*REQUIREMENT*
Find every line containing the word "will" in the records below; report only how many there are.

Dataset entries
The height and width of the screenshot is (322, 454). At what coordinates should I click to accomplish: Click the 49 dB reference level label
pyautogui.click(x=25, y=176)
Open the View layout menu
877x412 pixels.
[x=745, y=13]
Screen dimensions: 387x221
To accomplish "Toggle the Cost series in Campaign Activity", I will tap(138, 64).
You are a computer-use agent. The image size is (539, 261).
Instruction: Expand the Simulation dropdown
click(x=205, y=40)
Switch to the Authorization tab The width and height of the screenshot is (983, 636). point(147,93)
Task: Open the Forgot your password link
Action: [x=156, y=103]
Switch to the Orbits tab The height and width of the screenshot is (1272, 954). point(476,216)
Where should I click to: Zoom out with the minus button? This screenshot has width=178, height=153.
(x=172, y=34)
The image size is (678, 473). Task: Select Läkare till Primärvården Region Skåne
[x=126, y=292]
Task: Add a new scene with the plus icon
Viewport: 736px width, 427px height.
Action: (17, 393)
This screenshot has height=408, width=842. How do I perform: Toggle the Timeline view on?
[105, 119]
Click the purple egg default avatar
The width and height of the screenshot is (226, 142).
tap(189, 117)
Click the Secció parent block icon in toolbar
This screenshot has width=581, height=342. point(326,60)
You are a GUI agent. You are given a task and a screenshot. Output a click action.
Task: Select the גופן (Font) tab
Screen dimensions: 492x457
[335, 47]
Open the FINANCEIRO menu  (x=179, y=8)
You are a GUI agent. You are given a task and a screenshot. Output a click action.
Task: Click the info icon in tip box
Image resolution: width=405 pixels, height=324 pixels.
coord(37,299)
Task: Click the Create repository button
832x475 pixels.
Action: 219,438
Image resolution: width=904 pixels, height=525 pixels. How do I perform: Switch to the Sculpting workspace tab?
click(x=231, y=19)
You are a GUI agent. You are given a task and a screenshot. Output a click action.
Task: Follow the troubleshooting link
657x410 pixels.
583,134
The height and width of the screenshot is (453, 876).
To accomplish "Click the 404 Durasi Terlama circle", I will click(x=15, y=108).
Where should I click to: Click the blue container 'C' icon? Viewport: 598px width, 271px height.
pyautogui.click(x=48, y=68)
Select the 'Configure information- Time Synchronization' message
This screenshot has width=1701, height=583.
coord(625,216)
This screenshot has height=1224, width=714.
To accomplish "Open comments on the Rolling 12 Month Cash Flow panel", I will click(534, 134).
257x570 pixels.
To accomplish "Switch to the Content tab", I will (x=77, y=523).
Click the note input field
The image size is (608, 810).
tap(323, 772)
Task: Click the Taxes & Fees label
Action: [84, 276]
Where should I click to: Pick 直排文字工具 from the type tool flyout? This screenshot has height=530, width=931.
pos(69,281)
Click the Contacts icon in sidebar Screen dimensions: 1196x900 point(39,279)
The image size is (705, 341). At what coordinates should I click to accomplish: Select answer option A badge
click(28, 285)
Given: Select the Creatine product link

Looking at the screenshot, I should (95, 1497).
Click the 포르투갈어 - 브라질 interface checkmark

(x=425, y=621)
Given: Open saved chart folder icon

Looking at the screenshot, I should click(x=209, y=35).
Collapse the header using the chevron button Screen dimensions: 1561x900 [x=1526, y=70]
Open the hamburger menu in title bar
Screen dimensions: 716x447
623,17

*WRITTEN ANSWER*
4